━━━ SUPPLIED RECORDS

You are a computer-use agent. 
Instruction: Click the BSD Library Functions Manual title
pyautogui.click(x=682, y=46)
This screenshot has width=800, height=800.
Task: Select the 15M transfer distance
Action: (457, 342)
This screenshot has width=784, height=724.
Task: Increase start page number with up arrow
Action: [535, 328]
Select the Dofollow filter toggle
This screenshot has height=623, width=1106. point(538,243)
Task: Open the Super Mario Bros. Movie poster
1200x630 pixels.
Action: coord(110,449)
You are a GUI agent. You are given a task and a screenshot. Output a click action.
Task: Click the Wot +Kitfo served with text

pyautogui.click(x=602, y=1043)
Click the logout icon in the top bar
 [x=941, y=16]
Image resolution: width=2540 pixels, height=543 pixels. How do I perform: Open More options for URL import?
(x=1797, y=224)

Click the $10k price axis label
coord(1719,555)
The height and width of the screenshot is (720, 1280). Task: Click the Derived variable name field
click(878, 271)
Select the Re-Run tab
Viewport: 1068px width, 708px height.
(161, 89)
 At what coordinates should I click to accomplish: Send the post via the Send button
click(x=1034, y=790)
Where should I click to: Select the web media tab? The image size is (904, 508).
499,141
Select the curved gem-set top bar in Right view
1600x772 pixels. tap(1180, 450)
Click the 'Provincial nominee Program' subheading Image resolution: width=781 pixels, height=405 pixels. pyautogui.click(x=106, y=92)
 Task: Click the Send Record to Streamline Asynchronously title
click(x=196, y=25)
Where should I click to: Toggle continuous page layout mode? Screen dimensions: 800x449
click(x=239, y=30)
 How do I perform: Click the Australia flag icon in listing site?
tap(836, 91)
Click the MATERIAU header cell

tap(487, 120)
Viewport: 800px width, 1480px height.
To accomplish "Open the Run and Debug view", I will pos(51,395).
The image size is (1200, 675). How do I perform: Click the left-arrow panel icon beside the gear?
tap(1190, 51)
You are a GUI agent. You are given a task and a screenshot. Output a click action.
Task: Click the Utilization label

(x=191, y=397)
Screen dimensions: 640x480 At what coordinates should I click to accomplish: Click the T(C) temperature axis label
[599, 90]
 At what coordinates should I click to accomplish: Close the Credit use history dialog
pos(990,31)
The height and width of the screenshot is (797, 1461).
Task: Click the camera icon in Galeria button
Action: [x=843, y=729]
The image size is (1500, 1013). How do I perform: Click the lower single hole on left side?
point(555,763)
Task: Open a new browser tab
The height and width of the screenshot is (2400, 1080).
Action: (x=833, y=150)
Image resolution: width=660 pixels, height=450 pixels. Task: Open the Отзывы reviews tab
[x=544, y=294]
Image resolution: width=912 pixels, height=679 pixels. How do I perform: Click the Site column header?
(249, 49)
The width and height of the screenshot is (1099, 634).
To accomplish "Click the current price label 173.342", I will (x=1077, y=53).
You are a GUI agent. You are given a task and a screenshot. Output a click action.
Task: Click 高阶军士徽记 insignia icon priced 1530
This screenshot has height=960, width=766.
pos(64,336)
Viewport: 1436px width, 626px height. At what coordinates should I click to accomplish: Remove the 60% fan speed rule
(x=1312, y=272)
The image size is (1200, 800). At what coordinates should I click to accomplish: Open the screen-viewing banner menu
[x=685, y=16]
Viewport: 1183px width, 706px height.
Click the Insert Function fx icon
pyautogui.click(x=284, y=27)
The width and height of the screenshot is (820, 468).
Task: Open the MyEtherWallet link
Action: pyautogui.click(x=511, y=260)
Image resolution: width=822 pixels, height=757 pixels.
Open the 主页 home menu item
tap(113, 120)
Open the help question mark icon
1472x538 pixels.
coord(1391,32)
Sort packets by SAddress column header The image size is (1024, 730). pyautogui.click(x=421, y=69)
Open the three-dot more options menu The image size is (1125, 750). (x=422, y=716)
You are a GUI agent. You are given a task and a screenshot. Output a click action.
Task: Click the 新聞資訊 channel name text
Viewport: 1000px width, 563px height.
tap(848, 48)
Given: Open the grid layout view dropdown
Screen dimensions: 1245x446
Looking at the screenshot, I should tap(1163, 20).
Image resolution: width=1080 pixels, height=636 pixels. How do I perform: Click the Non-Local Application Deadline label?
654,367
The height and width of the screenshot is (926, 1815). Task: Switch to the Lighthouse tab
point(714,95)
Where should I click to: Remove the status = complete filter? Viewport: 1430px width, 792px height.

━━━━━━

WORK TO COMPLETE:
Look above for the line with "The height and width of the screenshot is (2400, 1080)."; retype exactly that line, every line after it up to the line with "Task: Click 高阶军士徽记 insignia icon priced 1530", and that line too, nothing else.

REPLY TO THE EXERCISE:
The height and width of the screenshot is (2400, 1080).
Action: (x=833, y=150)
Image resolution: width=660 pixels, height=450 pixels. Task: Open the Отзывы reviews tab
[x=544, y=294]
Image resolution: width=912 pixels, height=679 pixels. How do I perform: Click the Site column header?
(249, 49)
The width and height of the screenshot is (1099, 634).
To accomplish "Click the current price label 173.342", I will (x=1077, y=53).
You are a GUI agent. You are given a task and a screenshot. Output a click action.
Task: Click 高阶军士徽记 insignia icon priced 1530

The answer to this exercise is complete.